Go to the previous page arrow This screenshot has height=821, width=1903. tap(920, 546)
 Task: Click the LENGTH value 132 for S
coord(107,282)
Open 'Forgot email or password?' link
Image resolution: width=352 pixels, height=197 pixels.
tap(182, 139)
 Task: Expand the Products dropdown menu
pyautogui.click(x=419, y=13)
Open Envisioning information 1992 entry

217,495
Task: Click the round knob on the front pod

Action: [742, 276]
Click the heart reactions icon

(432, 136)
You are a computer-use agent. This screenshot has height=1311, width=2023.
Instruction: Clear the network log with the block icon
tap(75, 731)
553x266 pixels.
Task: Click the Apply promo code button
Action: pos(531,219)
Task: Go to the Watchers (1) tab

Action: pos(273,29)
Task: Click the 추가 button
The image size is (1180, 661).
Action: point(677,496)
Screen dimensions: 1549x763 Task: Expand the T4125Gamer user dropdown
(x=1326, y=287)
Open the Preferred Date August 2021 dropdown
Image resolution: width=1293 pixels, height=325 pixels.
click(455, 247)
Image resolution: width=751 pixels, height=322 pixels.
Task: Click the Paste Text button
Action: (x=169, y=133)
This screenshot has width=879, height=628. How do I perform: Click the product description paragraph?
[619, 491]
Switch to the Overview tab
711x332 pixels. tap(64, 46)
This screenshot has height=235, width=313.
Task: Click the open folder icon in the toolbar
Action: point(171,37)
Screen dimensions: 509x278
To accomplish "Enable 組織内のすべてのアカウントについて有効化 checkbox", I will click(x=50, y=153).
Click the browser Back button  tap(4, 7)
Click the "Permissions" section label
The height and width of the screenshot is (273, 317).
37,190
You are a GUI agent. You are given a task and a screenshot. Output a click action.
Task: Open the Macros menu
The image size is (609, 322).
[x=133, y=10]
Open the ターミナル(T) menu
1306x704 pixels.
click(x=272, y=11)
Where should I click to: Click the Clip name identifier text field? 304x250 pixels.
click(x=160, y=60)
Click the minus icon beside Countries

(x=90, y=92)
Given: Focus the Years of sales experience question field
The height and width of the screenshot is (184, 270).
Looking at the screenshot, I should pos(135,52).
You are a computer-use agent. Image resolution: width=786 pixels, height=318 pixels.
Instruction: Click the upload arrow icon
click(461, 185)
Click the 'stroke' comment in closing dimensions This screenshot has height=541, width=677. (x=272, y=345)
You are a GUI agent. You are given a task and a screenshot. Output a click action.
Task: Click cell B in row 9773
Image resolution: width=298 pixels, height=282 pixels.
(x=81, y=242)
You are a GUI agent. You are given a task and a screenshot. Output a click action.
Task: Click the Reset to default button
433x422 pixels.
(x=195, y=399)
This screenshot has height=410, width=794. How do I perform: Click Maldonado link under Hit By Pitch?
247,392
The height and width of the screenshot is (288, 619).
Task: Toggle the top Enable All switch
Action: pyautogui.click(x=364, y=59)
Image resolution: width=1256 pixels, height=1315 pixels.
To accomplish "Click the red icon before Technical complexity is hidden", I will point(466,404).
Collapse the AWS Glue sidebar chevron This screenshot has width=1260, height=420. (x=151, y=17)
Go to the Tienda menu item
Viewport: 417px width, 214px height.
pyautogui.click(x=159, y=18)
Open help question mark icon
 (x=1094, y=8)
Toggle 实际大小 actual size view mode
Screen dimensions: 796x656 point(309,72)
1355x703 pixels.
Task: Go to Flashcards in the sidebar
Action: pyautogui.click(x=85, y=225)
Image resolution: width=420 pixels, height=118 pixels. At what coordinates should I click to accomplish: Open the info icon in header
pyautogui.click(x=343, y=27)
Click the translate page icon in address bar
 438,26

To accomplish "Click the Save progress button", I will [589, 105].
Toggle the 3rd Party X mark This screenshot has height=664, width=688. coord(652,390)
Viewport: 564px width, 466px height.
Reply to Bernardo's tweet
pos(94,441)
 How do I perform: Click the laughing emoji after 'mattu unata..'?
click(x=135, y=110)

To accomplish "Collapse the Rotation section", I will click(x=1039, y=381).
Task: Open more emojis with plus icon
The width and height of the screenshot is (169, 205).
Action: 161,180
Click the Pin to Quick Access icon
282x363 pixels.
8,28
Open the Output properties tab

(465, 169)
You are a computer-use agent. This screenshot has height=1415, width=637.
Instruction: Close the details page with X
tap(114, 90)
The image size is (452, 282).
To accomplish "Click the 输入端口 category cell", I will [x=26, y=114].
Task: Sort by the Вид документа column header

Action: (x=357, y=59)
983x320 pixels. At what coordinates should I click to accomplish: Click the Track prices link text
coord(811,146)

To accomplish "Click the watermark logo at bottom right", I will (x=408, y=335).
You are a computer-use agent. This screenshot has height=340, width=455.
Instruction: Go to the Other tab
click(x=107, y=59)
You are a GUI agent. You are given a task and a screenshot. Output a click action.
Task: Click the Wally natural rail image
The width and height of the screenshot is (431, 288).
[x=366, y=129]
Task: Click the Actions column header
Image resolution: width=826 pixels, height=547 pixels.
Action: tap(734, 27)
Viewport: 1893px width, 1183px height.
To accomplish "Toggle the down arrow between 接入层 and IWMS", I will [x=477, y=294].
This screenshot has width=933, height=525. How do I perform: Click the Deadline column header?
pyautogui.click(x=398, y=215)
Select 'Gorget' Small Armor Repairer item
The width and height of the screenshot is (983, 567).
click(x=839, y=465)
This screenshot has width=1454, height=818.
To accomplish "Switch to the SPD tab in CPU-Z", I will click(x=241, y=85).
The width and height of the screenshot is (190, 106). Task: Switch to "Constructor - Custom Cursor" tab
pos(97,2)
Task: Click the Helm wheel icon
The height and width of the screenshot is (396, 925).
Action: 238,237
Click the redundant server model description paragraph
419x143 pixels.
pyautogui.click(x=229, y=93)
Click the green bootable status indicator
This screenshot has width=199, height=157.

_Exercise details_.
Could you output every line of the material above as a numbered list, leaving out the blank lines?

_Correct result_.
1. Go to the previous page arrow This screenshot has height=821, width=1903. tap(920, 546)
2.  Task: Click the LENGTH value 132 for S
3. coord(107,282)
4. Open 'Forgot email or password?' link
5. Image resolution: width=352 pixels, height=197 pixels.
6. tap(182, 139)
7.  Task: Expand the Products dropdown menu
8. pyautogui.click(x=419, y=13)
9. Open Envisioning information 1992 entry
10. 217,495
11. Task: Click the round knob on the front pod
12. Action: [742, 276]
13. Click the heart reactions icon
14. (432, 136)
15. You are a computer-use agent. This screenshot has height=1311, width=2023.
16. Instruction: Clear the network log with the block icon
17. tap(75, 731)
18. 553x266 pixels.
19. Task: Click the Apply promo code button
20. Action: pos(531,219)
21. Task: Go to the Watchers (1) tab
22. Action: pos(273,29)
23. Task: Click the 추가 button
24. The image size is (1180, 661).
25. Action: point(677,496)
26. Screen dimensions: 1549x763 Task: Expand the T4125Gamer user dropdown
27. (x=1326, y=287)
28. Open the Preferred Date August 2021 dropdown
29. Image resolution: width=1293 pixels, height=325 pixels.
30. click(455, 247)
31. Image resolution: width=751 pixels, height=322 pixels.
32. Task: Click the Paste Text button
33. Action: (x=169, y=133)
34. This screenshot has width=879, height=628. How do I perform: Click the product description paragraph?
35. [619, 491]
36. Switch to the Overview tab
37. 711x332 pixels. tap(64, 46)
38. This screenshot has height=235, width=313.
39. Task: Click the open folder icon in the toolbar
40. Action: point(171,37)
41. Screen dimensions: 509x278
42. To accomplish "Enable 組織内のすべてのアカウントについて有効化 checkbox", I will click(x=50, y=153).
43. Click the browser Back button  tap(4, 7)
44. Click the "Permissions" section label
45. The height and width of the screenshot is (273, 317).
46. 37,190
47. You are a GUI agent. You are given a task and a screenshot. Output a click action.
48. Task: Open the Macros menu
49. The image size is (609, 322).
50. [x=133, y=10]
51. Open the ターミナル(T) menu
52. 1306x704 pixels.
53. click(x=272, y=11)
54. Where should I click to: Click the Clip name identifier text field? 304x250 pixels.
55. click(x=160, y=60)
56. Click the minus icon beside Countries
57. (x=90, y=92)
58. Given: Focus the Years of sales experience question field
59. The height and width of the screenshot is (184, 270).
60. Looking at the screenshot, I should pos(135,52).
61. You are a computer-use agent. Image resolution: width=786 pixels, height=318 pixels.
62. Instruction: Click the upload arrow icon
63. click(461, 185)
64. Click the 'stroke' comment in closing dimensions This screenshot has height=541, width=677. (x=272, y=345)
65. You are a GUI agent. You are given a task and a screenshot. Output a click action.
66. Task: Click cell B in row 9773
67. Image resolution: width=298 pixels, height=282 pixels.
68. (x=81, y=242)
69. You are a GUI agent. You are given a task and a screenshot. Output a click action.
70. Task: Click the Reset to default button
71. 433x422 pixels.
72. (x=195, y=399)
73. This screenshot has height=410, width=794. How do I perform: Click Maldonado link under Hit By Pitch?
74. 247,392
75. The height and width of the screenshot is (288, 619).
76. Task: Toggle the top Enable All switch
77. Action: pyautogui.click(x=364, y=59)
78. Image resolution: width=1256 pixels, height=1315 pixels.
79. To accomplish "Click the red icon before Technical complexity is hidden", I will point(466,404).
80. Collapse the AWS Glue sidebar chevron This screenshot has width=1260, height=420. (x=151, y=17)
81. Go to the Tienda menu item
82. Viewport: 417px width, 214px height.
83. pyautogui.click(x=159, y=18)
84. Open help question mark icon
85.  (x=1094, y=8)
86. Toggle 实际大小 actual size view mode
87. Screen dimensions: 796x656 point(309,72)
88. 1355x703 pixels.
89. Task: Go to Flashcards in the sidebar
90. Action: pyautogui.click(x=85, y=225)
91. Image resolution: width=420 pixels, height=118 pixels. At what coordinates should I click to accomplish: Open the info icon in header
92. pyautogui.click(x=343, y=27)
93. Click the translate page icon in address bar
94.  438,26
95. To accomplish "Click the Save progress button", I will [589, 105].
96. Toggle the 3rd Party X mark This screenshot has height=664, width=688. coord(652,390)
97. Viewport: 564px width, 466px height.
98. Reply to Bernardo's tweet
99. pos(94,441)
100.  How do I perform: Click the laughing emoji after 'mattu unata..'?
101. click(x=135, y=110)
102. To accomplish "Collapse the Rotation section", I will click(x=1039, y=381).
103. Task: Open more emojis with plus icon
104. The width and height of the screenshot is (169, 205).
105. Action: 161,180
106. Click the Pin to Quick Access icon
107. 282x363 pixels.
108. 8,28
109. Open the Output properties tab
110. (465, 169)
111. You are a computer-use agent. This screenshot has height=1415, width=637.
112. Instruction: Close the details page with X
113. tap(114, 90)
114. The image size is (452, 282).
115. To accomplish "Click the 输入端口 category cell", I will [x=26, y=114].
116. Task: Sort by the Вид документа column header
117. Action: (x=357, y=59)
118. 983x320 pixels. At what coordinates should I click to accomplish: Click the Track prices link text
119. coord(811,146)
120. To accomplish "Click the watermark logo at bottom right", I will (x=408, y=335).
121. You are a computer-use agent. This screenshot has height=340, width=455.
122. Instruction: Go to the Other tab
123. click(x=107, y=59)
124. You are a GUI agent. You are given a task and a screenshot. Output a click action.
125. Task: Click the Wally natural rail image
126. The width and height of the screenshot is (431, 288).
127. [x=366, y=129]
128. Task: Click the Actions column header
129. Image resolution: width=826 pixels, height=547 pixels.
130. Action: tap(734, 27)
131. Viewport: 1893px width, 1183px height.
132. To accomplish "Toggle the down arrow between 接入层 and IWMS", I will [x=477, y=294].
133. This screenshot has width=933, height=525. How do I perform: Click the Deadline column header?
134. pyautogui.click(x=398, y=215)
135. Select 'Gorget' Small Armor Repairer item
136. The width and height of the screenshot is (983, 567).
137. click(x=839, y=465)
138. This screenshot has width=1454, height=818.
139. To accomplish "Switch to the SPD tab in CPU-Z", I will click(x=241, y=85).
140. The width and height of the screenshot is (190, 106). Task: Switch to "Constructor - Custom Cursor" tab
141. pos(97,2)
142. Task: Click the Helm wheel icon
143. The height and width of the screenshot is (396, 925).
144. Action: 238,237
145. Click the redundant server model description paragraph
146. 419x143 pixels.
147. pyautogui.click(x=229, y=93)
148. Click the green bootable status indicator
149. This screenshot has width=199, height=157.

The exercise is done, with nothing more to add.